In this study, a preliminary plan has been laid out and applied to study the combined influence of protein–surface interactions and PPI effects on the adsorption responses of adsorbed α-amylase on glass surface, with the selected and simplified single protein model to provide molecular mechanisms by which the proteins covered glass may lead to the distinct lubricating behavior which in turn have an effect on the wear of the dental ceramic material surfaces. We believe that the theoretical assumptions made in this study may have some clinical relevance. For example, during the processing of liquid food or oral hygiene products in the oral cavity, the liquid and solid particles will be continuously pressed and mixed with saliva, which might affect the concentration of salivary proteins. From this, proteins will be adsorbed to dental glass surface under varying protein solution concentrations in saliva to saturate the surface to alter the PPI effects, leading to the various structural changes and lubricating behaviors of adsorbed proteins. The molecular-level explanation could then be clinically significant for the development of artificial saliva or saliva substitutes with appropriate protein content to provide better wear-protection of dental ceramic material.

However, tooth wear in the mouth is a complex multifactorial phenomenon involving chemical, physical, and mechanical processes [77]. In addition to PPI effect, the considerations of wear-resistant designs should include the influence of other inevitable factors. For example, the diet habit (types of food), oral-muscular forces during mastication, different hygiene measures on the friction, and loading forces involved in the oral cavity, will lead to different adsorption and lubricating behaviors of adsorbed salivary proteins as well.
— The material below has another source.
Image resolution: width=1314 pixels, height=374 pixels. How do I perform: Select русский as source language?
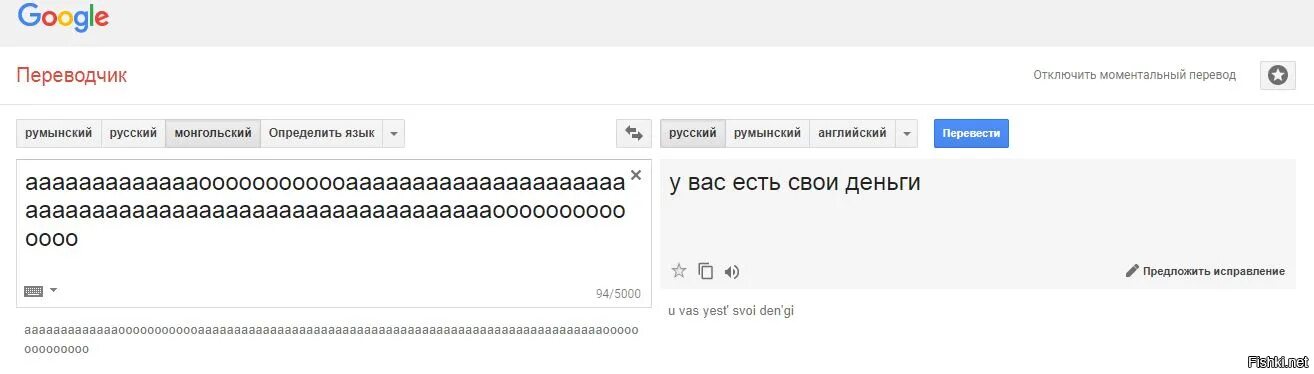(x=133, y=133)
Therefore, to mimic the real clinical situation, the complete testing system considering more complex fluids, food types, and various loading forces applied simulating the chewing process, is required to explore the influence of the interaction between multiple salivary proteins in the boundary regime. In addition to the circular dichroism analysis conducted in this study, other techniques may provide additional molecular insights for investigating protein structural changes induced by adsorption behaviors. For example, the amino-acid labeling/mass spectrometry to assess adsorbed protein orientation and tertiary structure by monitoring adsorption-induced changes in residue solvent accessibility could be scheduled in our future studies.

4. Conclusions

In conclusion, we present an experimental approach to study the combined influence of protein–surface interactions and PPI effects on the conformational behavior and activity of adsorbed α-amylase on a glass surface, for a better understanding of the mechanisms behind the salivary lubrication performance.
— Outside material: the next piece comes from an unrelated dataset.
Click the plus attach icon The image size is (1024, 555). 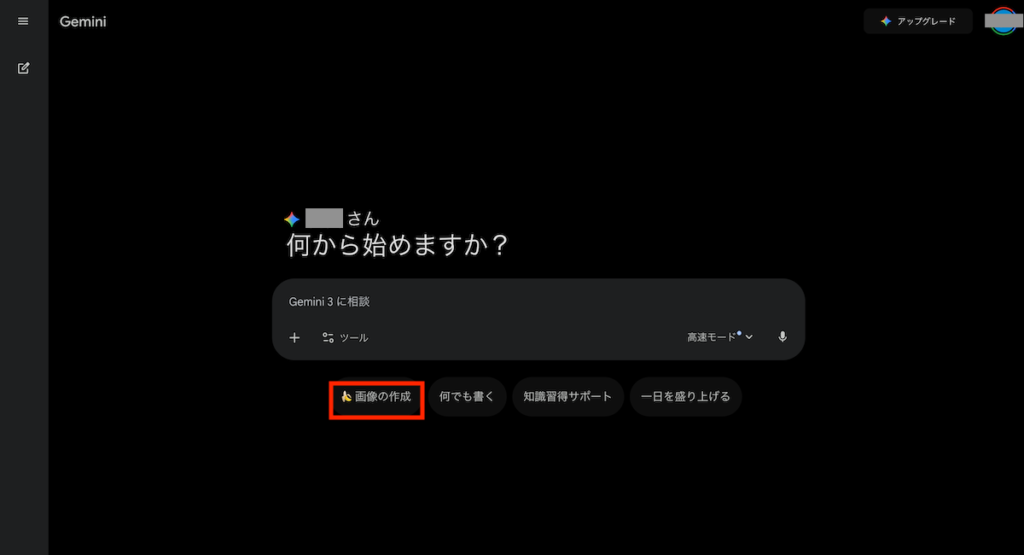[295, 338]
The results from the structural studies suggest that PPI effects tend to stabilize the structure of α-amylase on glass with strong potential to form hydrogen bonding and electrostatic interactions with proteins. The bioactivity results indicate that PPI effects may influence adsorbed-state bioactivity by affecting the accessibility of the protein’s bioactive site. However, when PPI effect is minimized, the adsorption-induced structural changes would play a more direct role in the activity of an adsorbed α-amylase. In which case, its bioactivity increased in direct proportion to the degree of adsorption-induced disruption of the protein’s structure, which may lead to more exposure of the active sites of α-amylase on the glass surface. We speculate that this latter effect may be responsible for the lubricating performance of the unfolded protein layer on the glass surface by exposed functional groups of adsorbed α-amylase. We hope this comparative study with the understanding of the molecular-level effect of proteins on the tribology behavior of the hydrophilic glass surface can pave the way for a better design and development of the dental ceramic material with a high level of wear resistance in the oral environment.